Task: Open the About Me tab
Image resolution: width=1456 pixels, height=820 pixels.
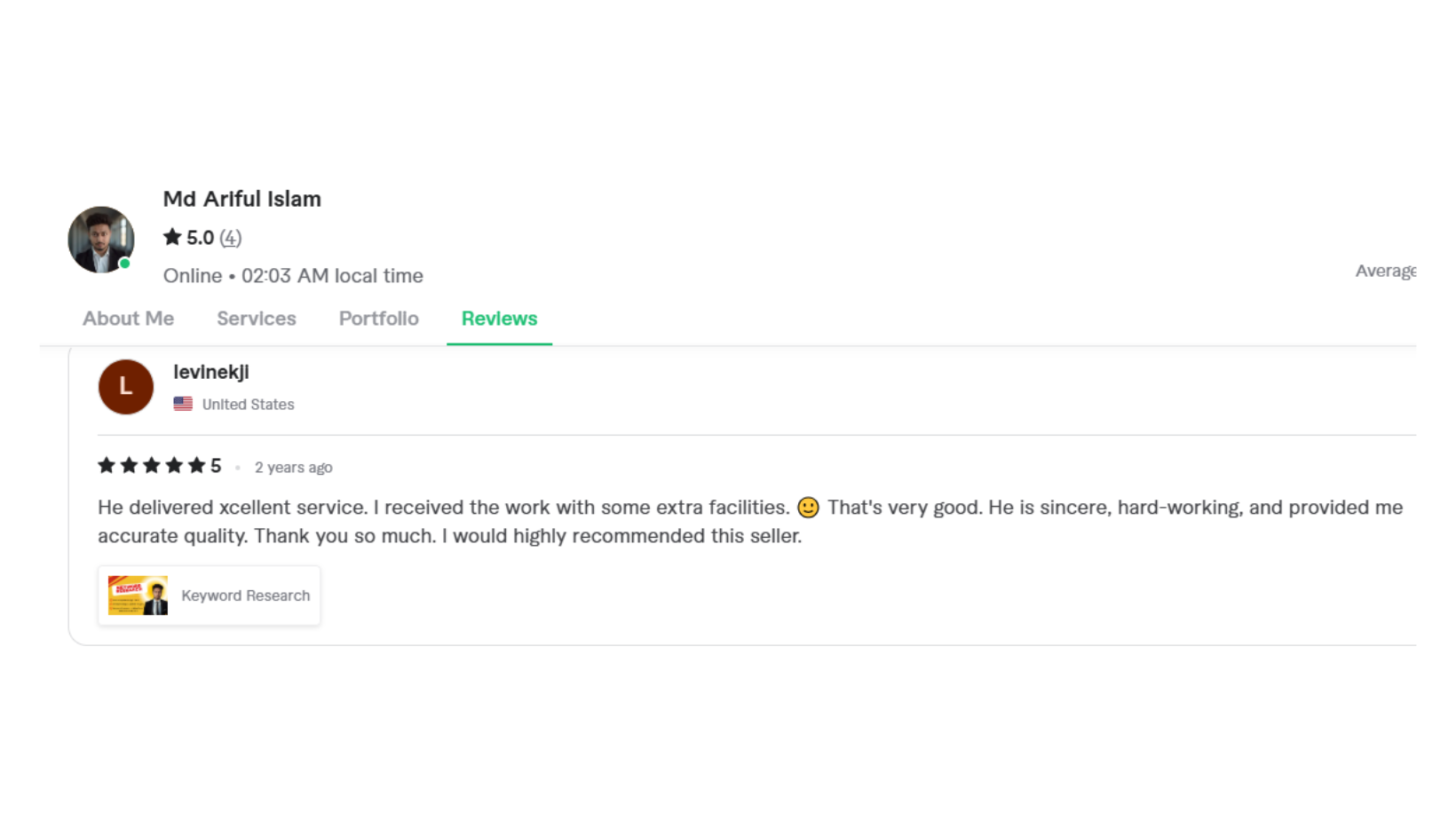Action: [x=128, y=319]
--
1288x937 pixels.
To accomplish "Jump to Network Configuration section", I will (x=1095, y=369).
* * *
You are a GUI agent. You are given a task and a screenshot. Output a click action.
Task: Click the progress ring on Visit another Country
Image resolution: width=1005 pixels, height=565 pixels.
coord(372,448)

● Problem
Convert the rows starting at "1288x937 pixels." and ending at "will (x=1095, y=369)." into a Markdown table with the columns Row and Text, omitting any blank lines.

● Expected output
| Row | Text |
|---|---|
| 1 | 1288x937 pixels. |
| 2 | To accomplish "Jump to Network Configuration section", I will (x=1095, y=369). |